[Dataset entries]

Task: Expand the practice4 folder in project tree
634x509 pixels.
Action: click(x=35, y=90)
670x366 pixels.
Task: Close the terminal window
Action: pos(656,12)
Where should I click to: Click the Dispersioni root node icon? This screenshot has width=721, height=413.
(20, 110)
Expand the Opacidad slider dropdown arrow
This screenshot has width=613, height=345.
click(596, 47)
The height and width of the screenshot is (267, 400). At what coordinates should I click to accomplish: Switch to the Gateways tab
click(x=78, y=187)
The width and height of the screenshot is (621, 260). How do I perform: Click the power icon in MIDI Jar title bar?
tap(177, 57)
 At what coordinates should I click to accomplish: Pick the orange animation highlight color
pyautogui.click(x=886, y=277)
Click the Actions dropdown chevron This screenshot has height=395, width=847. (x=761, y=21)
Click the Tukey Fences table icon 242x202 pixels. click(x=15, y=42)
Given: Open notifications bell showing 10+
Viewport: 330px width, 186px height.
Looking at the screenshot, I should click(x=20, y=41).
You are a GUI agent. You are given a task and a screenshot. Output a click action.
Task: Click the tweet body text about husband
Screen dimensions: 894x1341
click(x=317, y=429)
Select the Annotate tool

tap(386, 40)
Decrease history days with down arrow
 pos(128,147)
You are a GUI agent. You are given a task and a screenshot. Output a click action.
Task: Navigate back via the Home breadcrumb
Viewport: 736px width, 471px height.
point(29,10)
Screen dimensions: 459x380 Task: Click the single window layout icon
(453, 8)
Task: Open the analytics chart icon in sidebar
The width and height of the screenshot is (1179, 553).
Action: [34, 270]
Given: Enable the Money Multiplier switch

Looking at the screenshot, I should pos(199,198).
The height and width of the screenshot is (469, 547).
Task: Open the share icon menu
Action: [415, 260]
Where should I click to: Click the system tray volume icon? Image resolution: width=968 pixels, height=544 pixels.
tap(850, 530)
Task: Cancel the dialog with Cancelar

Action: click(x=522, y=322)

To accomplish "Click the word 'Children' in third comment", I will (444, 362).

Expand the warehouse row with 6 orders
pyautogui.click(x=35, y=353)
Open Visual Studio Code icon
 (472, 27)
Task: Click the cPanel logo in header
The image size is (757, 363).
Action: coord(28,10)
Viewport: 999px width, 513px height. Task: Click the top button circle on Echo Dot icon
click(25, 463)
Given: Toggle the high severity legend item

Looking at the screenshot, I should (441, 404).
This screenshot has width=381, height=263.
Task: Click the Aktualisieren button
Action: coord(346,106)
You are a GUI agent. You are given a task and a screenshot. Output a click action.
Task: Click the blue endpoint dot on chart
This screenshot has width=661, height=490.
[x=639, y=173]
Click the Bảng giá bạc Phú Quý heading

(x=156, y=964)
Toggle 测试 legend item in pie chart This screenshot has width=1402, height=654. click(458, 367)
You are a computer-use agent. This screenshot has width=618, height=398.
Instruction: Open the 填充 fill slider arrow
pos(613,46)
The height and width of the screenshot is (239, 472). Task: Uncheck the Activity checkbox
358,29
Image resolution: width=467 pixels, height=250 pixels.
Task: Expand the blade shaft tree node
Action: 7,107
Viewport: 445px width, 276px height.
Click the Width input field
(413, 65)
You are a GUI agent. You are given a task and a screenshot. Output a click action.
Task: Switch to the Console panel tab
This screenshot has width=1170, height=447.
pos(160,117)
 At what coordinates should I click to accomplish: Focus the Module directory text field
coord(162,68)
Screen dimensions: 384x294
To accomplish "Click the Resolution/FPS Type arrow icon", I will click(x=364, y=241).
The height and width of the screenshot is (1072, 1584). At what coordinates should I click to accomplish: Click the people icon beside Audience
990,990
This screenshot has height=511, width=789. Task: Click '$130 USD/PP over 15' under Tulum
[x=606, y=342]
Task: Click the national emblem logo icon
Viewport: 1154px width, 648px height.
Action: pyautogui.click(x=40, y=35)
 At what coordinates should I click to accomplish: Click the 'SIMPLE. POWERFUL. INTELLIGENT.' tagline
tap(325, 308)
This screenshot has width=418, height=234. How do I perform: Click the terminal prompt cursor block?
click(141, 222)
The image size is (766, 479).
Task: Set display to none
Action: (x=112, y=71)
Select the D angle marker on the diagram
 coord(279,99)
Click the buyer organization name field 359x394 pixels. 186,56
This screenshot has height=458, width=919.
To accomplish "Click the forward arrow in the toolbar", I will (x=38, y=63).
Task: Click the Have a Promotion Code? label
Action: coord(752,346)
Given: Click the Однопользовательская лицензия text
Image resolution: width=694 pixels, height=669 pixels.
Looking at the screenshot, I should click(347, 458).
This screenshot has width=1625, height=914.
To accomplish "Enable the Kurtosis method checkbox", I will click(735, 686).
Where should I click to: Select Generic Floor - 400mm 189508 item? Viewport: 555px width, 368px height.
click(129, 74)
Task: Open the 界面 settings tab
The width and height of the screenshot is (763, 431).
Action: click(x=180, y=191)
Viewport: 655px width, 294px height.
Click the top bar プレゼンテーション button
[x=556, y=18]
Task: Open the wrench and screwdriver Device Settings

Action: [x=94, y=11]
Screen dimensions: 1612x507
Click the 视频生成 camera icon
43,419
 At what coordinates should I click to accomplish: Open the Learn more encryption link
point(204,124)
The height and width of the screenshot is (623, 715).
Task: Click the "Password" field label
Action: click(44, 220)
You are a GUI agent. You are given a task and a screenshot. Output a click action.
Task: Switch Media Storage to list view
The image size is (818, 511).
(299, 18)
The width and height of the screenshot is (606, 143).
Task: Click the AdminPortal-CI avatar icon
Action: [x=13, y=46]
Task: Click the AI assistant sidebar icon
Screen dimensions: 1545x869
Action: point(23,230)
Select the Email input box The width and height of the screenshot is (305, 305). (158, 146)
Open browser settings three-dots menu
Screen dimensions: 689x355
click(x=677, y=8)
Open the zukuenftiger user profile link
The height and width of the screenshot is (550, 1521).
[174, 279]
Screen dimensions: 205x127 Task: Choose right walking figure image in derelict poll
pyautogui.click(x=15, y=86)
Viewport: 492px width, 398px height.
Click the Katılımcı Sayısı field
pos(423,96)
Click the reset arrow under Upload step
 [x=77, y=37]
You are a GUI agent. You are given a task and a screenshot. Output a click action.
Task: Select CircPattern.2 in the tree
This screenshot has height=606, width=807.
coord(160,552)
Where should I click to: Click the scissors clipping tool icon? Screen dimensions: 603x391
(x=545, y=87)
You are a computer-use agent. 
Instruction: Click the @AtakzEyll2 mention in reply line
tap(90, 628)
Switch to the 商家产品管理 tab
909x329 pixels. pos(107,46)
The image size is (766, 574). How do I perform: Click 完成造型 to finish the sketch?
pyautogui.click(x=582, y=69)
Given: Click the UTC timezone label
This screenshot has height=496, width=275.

§ **TASK DIRECTIONS**: Among the lines above, find those holding the word "chart" and state how many there are, number only.

§ **EXERCISE SOLUTION**: 3